The simple things in life: time to enjoy them

Posted in enjoy, life balance, relax, simple things in life on January 22, 2009 by TferThomas

The Managing Director of the company I work for (Priority Management: took me out for dinner last night, as we were both in Melbourne (Brisbane is home for both him and I) for the week, working from the Hawthorn office. So we caught the train into Flinders Street (from Glenferrie) and walked across the bridge to SouthBank.

We selected a restaurant close to the water and boulevard, and were able to simply watch the world go by. Now, I don’t know about you, but I am fascinated by watching people go about their daily lives (and no, those reality type TV programs just don’t do it for me), and it was a simple pleasure to do this… it really didn’t cost anything, you can learn a lot about a city from the people you see, and you get to see people really from all walks of life, race, colour and creed. From a mulitcultural level, I believe Melbourne does it better than any other Australian city.

I watched in amazement when Richard (our Managing Director) burst into French, when he discovered a french gentleman waiting nearby… amazing (reminds me, I must get back into my Hindi learning).

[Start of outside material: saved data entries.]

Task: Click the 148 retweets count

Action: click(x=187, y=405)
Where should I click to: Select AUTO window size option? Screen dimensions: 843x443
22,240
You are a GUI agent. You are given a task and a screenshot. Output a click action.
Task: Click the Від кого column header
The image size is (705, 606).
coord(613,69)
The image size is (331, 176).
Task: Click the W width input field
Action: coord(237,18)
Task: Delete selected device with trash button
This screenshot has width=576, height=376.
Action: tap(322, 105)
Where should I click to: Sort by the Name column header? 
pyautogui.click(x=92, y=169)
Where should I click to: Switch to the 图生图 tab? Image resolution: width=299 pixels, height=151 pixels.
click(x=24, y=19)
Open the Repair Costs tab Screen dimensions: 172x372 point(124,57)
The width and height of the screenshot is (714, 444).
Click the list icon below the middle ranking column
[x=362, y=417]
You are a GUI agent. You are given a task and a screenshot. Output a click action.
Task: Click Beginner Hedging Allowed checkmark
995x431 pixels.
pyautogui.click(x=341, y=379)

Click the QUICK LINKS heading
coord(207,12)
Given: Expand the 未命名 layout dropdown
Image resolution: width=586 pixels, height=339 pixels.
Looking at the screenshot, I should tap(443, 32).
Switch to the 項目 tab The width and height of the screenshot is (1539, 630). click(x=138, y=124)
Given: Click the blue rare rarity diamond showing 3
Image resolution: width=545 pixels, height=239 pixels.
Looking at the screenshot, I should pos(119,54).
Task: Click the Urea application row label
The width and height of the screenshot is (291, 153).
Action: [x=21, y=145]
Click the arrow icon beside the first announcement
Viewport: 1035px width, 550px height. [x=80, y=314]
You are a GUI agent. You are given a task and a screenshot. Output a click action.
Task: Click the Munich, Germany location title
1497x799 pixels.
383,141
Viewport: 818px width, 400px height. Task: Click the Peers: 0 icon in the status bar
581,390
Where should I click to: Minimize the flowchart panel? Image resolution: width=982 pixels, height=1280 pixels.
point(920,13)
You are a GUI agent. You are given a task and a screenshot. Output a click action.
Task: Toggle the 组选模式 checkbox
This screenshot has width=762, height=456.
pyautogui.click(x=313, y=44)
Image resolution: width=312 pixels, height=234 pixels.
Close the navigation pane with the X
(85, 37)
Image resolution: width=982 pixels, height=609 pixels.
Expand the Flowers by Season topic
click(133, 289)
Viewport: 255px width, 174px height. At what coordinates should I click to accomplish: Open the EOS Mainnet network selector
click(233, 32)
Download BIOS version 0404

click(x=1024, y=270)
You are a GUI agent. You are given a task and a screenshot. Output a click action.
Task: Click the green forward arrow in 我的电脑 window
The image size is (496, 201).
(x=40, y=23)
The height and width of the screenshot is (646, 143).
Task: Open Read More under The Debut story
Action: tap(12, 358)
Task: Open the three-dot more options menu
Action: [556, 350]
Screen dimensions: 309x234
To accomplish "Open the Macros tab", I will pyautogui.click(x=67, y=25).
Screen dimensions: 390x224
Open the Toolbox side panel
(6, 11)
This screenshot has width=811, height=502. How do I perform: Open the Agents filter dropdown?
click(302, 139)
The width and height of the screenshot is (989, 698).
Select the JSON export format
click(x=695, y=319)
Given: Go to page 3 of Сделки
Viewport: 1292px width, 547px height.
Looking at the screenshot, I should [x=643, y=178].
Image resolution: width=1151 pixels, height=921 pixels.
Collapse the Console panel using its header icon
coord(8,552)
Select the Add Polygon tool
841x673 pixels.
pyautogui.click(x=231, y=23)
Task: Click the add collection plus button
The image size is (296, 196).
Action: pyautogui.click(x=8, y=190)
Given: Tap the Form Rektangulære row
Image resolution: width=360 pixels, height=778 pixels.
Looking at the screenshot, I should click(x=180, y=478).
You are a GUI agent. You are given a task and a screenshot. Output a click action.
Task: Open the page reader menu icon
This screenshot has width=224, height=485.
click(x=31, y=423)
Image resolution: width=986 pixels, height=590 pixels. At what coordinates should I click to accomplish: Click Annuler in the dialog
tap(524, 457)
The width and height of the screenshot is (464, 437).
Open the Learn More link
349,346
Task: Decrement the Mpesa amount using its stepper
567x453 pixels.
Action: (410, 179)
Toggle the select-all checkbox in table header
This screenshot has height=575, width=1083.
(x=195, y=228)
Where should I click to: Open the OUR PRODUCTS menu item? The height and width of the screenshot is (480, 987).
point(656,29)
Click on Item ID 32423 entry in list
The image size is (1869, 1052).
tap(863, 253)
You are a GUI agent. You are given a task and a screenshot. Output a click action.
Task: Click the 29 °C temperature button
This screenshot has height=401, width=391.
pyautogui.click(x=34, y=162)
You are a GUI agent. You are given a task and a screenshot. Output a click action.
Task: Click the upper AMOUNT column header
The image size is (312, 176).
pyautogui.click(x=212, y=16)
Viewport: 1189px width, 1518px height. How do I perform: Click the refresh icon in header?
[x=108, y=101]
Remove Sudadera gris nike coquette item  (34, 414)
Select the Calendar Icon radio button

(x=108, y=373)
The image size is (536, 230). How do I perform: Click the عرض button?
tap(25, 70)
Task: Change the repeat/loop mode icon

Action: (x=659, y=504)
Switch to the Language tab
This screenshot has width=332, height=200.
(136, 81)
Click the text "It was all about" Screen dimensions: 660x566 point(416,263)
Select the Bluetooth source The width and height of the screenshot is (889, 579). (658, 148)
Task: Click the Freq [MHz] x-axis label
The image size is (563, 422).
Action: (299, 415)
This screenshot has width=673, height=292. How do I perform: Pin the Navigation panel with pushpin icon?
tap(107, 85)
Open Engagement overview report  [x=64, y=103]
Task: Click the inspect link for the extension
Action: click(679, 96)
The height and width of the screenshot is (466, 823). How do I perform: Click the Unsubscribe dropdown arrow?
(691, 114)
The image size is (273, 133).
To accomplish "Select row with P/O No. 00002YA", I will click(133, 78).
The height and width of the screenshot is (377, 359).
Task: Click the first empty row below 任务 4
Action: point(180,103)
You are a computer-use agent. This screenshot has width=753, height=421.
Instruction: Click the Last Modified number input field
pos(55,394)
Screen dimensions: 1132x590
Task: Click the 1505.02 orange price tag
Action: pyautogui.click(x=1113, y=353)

We caught the train back to Hawthorn, but this time, disembarked at Hawthorn station and walked to the Glenferrie Hotel (where the company normally puts it’s people), but before we went our separate ways, we decided (well Richard insisted) to have a couple of ales at a little bar near the Glenferrie Hotel (the Glenferrie Hotel is currently undergoing some massive renovations in the bar area).

Again, the act of having a beer (or two) and actually talking casually is really a simple thing to do, but ultimately a very rewarding past time.

We forget that some of the simple things in life, normally the ones we actually don’t think about, or overlook, are some of the most rewarding occurences in our lives, and are usually the things which balance out the busy, over crowded lives we lead.

So the next time you are feeling perhaps a little overwhelmed, or frazzled, find a nice spot, sit down and let the world pass you right on by…. allow yourself to stop.

Enjoy the simple things in your life, make a mental note of them, and see how they give you some badly needed balance.